= Beginning of Section =

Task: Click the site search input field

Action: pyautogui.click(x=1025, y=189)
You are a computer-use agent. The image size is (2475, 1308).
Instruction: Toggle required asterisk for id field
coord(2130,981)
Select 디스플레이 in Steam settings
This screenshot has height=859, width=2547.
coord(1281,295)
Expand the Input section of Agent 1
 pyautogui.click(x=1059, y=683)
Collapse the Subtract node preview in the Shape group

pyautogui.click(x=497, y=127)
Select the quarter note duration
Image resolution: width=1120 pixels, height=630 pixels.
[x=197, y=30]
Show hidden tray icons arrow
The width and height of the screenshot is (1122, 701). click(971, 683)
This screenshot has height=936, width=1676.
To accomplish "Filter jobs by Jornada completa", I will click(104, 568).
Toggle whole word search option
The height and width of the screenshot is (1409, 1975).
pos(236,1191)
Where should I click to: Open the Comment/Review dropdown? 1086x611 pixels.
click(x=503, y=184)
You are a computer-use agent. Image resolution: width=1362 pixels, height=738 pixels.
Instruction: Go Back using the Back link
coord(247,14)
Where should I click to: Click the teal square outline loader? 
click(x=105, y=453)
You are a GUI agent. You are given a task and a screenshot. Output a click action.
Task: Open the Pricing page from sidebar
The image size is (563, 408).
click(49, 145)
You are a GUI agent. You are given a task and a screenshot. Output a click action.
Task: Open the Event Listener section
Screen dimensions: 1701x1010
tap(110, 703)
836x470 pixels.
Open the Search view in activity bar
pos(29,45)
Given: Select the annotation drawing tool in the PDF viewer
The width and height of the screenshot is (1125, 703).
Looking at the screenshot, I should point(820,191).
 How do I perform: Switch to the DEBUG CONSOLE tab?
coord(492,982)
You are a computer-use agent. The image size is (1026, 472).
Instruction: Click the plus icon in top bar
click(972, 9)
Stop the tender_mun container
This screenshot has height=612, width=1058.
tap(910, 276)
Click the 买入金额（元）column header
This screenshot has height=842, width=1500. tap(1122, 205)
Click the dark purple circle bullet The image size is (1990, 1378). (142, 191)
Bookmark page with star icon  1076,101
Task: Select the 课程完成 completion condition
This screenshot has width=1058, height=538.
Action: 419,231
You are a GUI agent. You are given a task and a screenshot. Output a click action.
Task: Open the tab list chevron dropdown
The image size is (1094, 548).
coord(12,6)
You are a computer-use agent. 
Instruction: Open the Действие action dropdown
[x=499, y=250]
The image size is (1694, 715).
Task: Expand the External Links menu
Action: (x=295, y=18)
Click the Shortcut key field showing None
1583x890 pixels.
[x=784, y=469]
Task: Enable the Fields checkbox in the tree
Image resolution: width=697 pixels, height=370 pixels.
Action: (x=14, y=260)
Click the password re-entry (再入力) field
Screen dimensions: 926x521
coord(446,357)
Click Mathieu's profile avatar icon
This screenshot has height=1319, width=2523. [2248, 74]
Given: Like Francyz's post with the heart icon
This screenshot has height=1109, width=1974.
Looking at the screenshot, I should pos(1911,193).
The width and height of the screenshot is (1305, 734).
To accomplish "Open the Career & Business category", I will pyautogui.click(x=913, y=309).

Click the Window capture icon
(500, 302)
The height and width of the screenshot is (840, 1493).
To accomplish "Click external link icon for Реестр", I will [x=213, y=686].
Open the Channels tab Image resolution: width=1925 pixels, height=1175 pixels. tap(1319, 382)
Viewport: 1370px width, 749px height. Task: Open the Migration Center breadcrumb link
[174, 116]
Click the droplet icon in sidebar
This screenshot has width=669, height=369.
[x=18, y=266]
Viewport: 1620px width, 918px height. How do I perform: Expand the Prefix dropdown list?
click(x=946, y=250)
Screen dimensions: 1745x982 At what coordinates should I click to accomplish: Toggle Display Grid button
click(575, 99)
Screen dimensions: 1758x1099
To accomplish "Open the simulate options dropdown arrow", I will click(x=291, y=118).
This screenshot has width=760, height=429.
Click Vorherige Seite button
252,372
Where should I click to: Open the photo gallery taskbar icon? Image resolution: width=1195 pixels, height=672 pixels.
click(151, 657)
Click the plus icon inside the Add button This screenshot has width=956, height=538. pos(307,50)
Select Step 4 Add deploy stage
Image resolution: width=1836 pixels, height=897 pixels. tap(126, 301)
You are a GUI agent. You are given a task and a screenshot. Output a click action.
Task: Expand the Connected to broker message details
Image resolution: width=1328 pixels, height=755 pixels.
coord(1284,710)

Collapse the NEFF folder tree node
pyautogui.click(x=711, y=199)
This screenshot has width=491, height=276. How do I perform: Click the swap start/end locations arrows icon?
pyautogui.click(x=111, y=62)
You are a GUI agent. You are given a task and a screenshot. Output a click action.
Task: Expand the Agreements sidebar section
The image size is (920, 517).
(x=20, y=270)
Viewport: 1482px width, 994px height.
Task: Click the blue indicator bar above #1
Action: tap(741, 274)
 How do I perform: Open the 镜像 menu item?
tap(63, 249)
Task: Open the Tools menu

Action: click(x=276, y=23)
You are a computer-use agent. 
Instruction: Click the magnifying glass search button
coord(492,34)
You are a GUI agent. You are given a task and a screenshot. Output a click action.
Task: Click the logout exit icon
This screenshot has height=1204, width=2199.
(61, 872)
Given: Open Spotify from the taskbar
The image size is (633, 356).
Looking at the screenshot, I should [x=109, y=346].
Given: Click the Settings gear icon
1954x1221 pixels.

= End of Section =

# [Work required]
The records above are to be given again in full, word for word.

# [Task solution]
Task: Click the site search input field

Action: pyautogui.click(x=1025, y=189)
You are a computer-use agent. The image size is (2475, 1308).
Instruction: Toggle required asterisk for id field
coord(2130,981)
Select 디스플레이 in Steam settings
This screenshot has height=859, width=2547.
coord(1281,295)
Expand the Input section of Agent 1
 pyautogui.click(x=1059, y=683)
Collapse the Subtract node preview in the Shape group

pyautogui.click(x=497, y=127)
Select the quarter note duration
Image resolution: width=1120 pixels, height=630 pixels.
[x=197, y=30]
Show hidden tray icons arrow
The width and height of the screenshot is (1122, 701). click(971, 683)
This screenshot has height=936, width=1676.
To accomplish "Filter jobs by Jornada completa", I will click(104, 568).
Toggle whole word search option
The height and width of the screenshot is (1409, 1975).
pos(236,1191)
Where should I click to: Open the Comment/Review dropdown? 1086x611 pixels.
click(x=503, y=184)
You are a computer-use agent. Image resolution: width=1362 pixels, height=738 pixels.
Instruction: Go Back using the Back link
coord(247,14)
Where should I click to: Click the teal square outline loader? 
click(x=105, y=453)
You are a GUI agent. You are given a task and a screenshot. Output a click action.
Task: Open the Pricing page from sidebar
The image size is (563, 408).
click(49, 145)
You are a GUI agent. You are given a task and a screenshot. Output a click action.
Task: Open the Event Listener section
Screen dimensions: 1701x1010
tap(110, 703)
836x470 pixels.
Open the Search view in activity bar
pos(29,45)
Given: Select the annotation drawing tool in the PDF viewer
The width and height of the screenshot is (1125, 703).
Looking at the screenshot, I should point(820,191).
 How do I perform: Switch to the DEBUG CONSOLE tab?
coord(492,982)
You are a computer-use agent. The image size is (1026, 472).
Instruction: Click the plus icon in top bar
click(972, 9)
Stop the tender_mun container
This screenshot has height=612, width=1058.
tap(910, 276)
Click the 买入金额（元）column header
This screenshot has height=842, width=1500. tap(1122, 205)
Click the dark purple circle bullet The image size is (1990, 1378). (142, 191)
Bookmark page with star icon  1076,101
Task: Select the 课程完成 completion condition
This screenshot has width=1058, height=538.
Action: 419,231
You are a GUI agent. You are given a task and a screenshot. Output a click action.
Task: Open the tab list chevron dropdown
The image size is (1094, 548).
coord(12,6)
You are a computer-use agent. 
Instruction: Open the Действие action dropdown
[x=499, y=250]
The image size is (1694, 715).
Task: Expand the External Links menu
Action: (x=295, y=18)
Click the Shortcut key field showing None
1583x890 pixels.
[x=784, y=469]
Task: Enable the Fields checkbox in the tree
Image resolution: width=697 pixels, height=370 pixels.
Action: (x=14, y=260)
Click the password re-entry (再入力) field
Screen dimensions: 926x521
coord(446,357)
Click Mathieu's profile avatar icon
This screenshot has height=1319, width=2523. [2248, 74]
Given: Like Francyz's post with the heart icon
This screenshot has height=1109, width=1974.
Looking at the screenshot, I should pos(1911,193).
The width and height of the screenshot is (1305, 734).
To accomplish "Open the Career & Business category", I will pyautogui.click(x=913, y=309).

Click the Window capture icon
(500, 302)
The height and width of the screenshot is (840, 1493).
To accomplish "Click external link icon for Реестр", I will [x=213, y=686].
Open the Channels tab Image resolution: width=1925 pixels, height=1175 pixels. tap(1319, 382)
Viewport: 1370px width, 749px height. Task: Open the Migration Center breadcrumb link
[174, 116]
Click the droplet icon in sidebar
This screenshot has width=669, height=369.
[x=18, y=266]
Viewport: 1620px width, 918px height. How do I perform: Expand the Prefix dropdown list?
click(x=946, y=250)
Screen dimensions: 1745x982 At what coordinates should I click to accomplish: Toggle Display Grid button
click(575, 99)
Screen dimensions: 1758x1099
To accomplish "Open the simulate options dropdown arrow", I will click(x=291, y=118).
This screenshot has width=760, height=429.
Click Vorherige Seite button
252,372
Where should I click to: Open the photo gallery taskbar icon? Image resolution: width=1195 pixels, height=672 pixels.
click(151, 657)
Click the plus icon inside the Add button This screenshot has width=956, height=538. pos(307,50)
Select Step 4 Add deploy stage
Image resolution: width=1836 pixels, height=897 pixels. tap(126, 301)
You are a GUI agent. You are given a task and a screenshot. Output a click action.
Task: Expand the Connected to broker message details
Image resolution: width=1328 pixels, height=755 pixels.
coord(1284,710)

Collapse the NEFF folder tree node
pyautogui.click(x=711, y=199)
This screenshot has width=491, height=276. How do I perform: Click the swap start/end locations arrows icon?
pyautogui.click(x=111, y=62)
You are a GUI agent. You are given a task and a screenshot. Output a click action.
Task: Expand the Agreements sidebar section
The image size is (920, 517).
(x=20, y=270)
Viewport: 1482px width, 994px height.
Task: Click the blue indicator bar above #1
Action: tap(741, 274)
 How do I perform: Open the 镜像 menu item?
tap(63, 249)
Task: Open the Tools menu

Action: click(x=276, y=23)
You are a computer-use agent. 
Instruction: Click the magnifying glass search button
coord(492,34)
You are a GUI agent. You are given a task and a screenshot. Output a click action.
Task: Click the logout exit icon
This screenshot has height=1204, width=2199.
(61, 872)
Given: Open Spotify from the taskbar
The image size is (633, 356).
Looking at the screenshot, I should [x=109, y=346].
Given: Click the Settings gear icon
1954x1221 pixels.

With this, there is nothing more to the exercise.